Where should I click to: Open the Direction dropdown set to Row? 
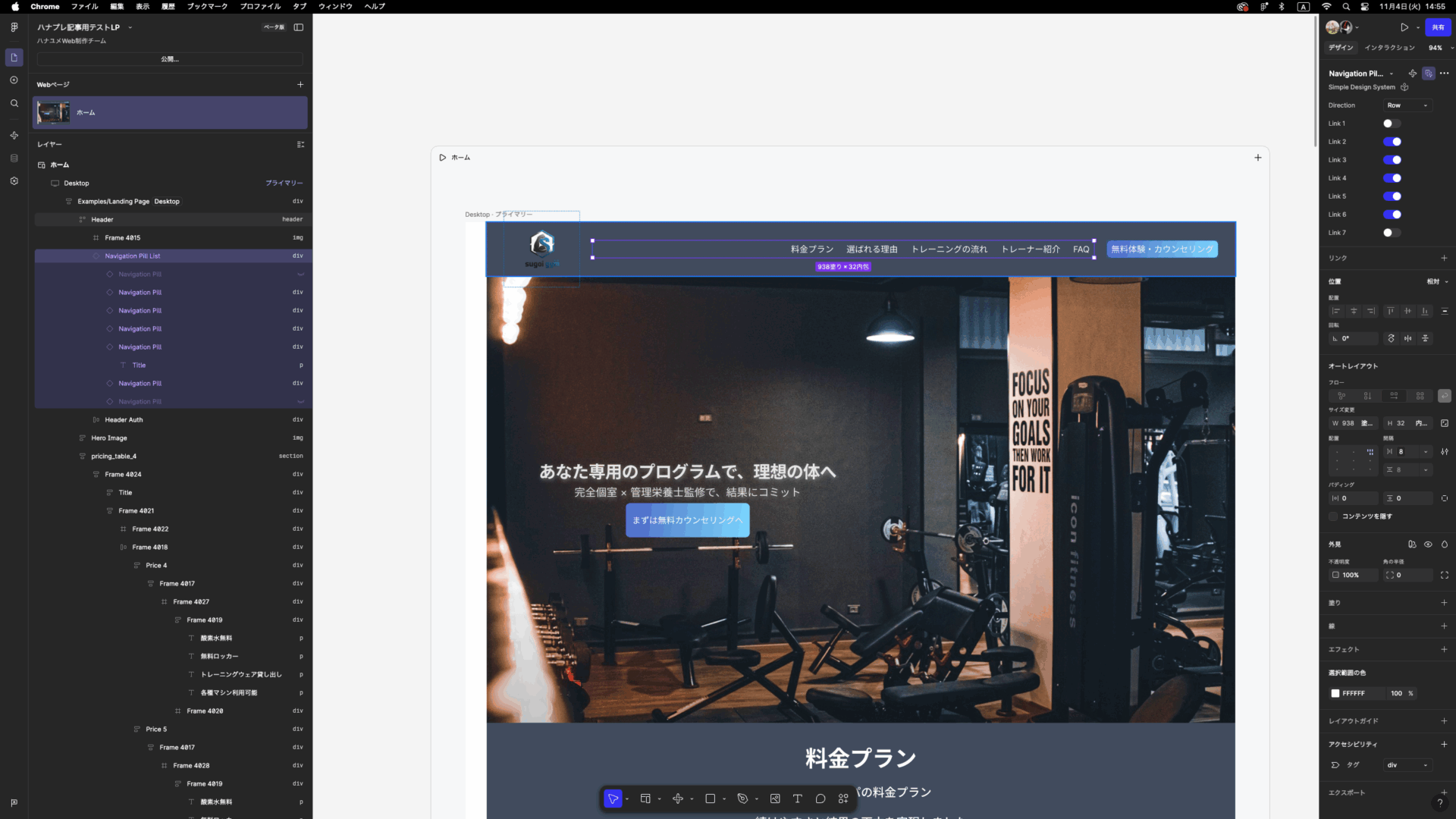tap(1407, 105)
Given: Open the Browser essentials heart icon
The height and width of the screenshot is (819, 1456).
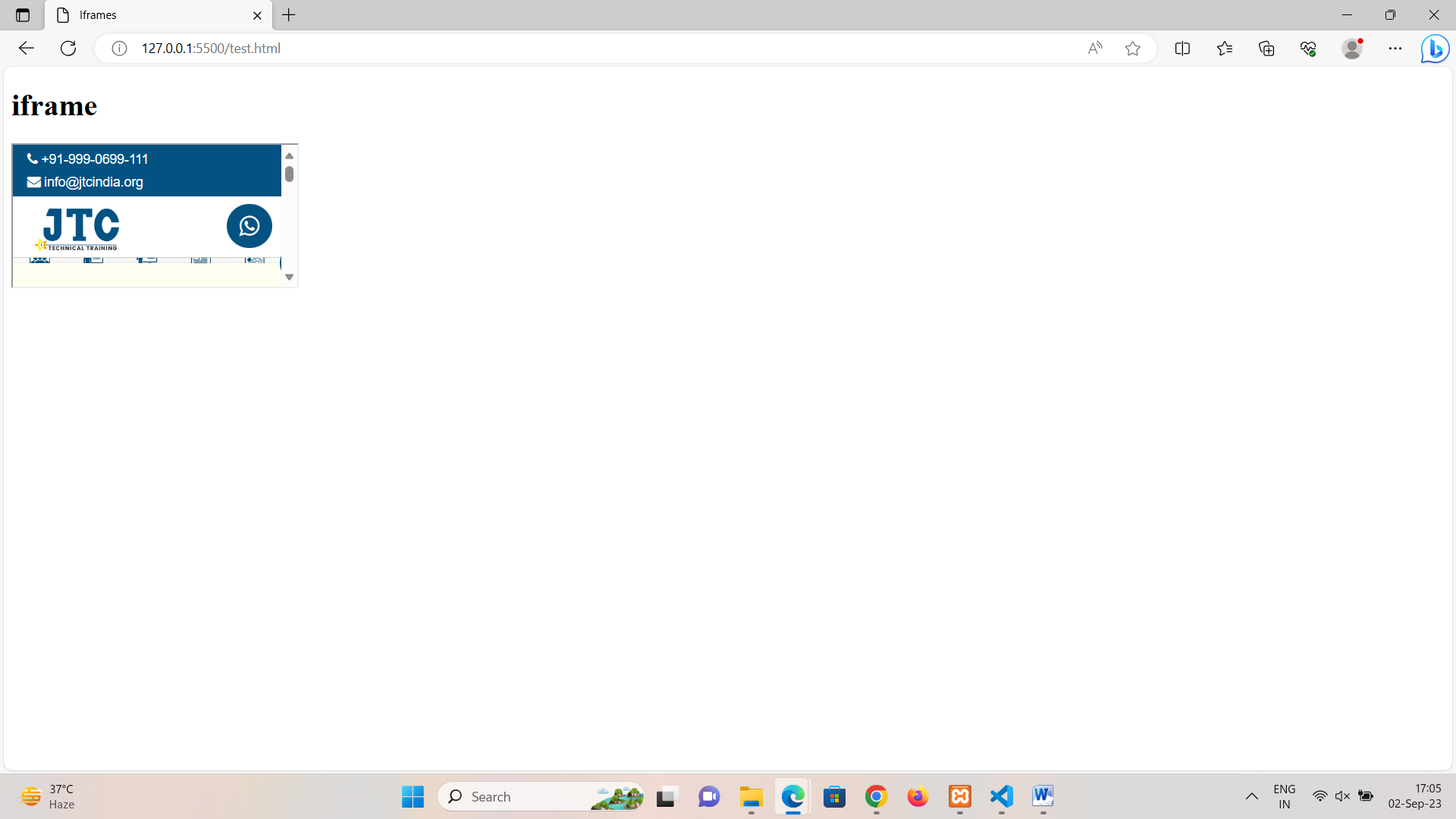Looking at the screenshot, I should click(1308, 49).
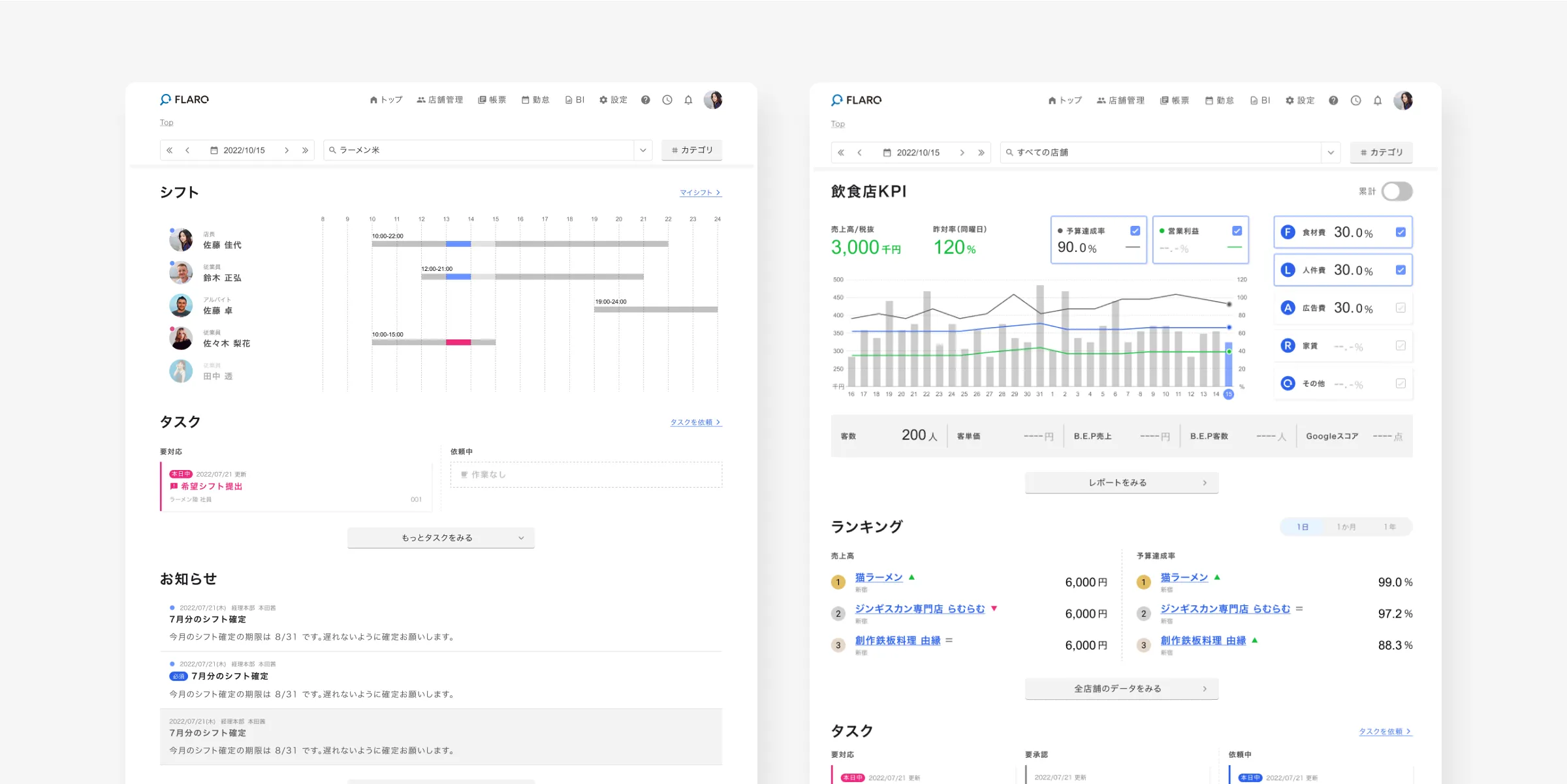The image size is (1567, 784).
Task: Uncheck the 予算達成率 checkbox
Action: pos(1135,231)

-*-

* EXERCISE OBJECTIVE:
All that is needed is the span from the line with "The height and" through the last line of the material above, reproduced exactly and free of pictures.

* YOUR SOLUTION:
The height and width of the screenshot is (819, 1456).
Looking at the screenshot, I should click(1308, 49).
The image size is (1567, 784).
Task: Uncheck the 予算達成率 checkbox
Action: pos(1135,231)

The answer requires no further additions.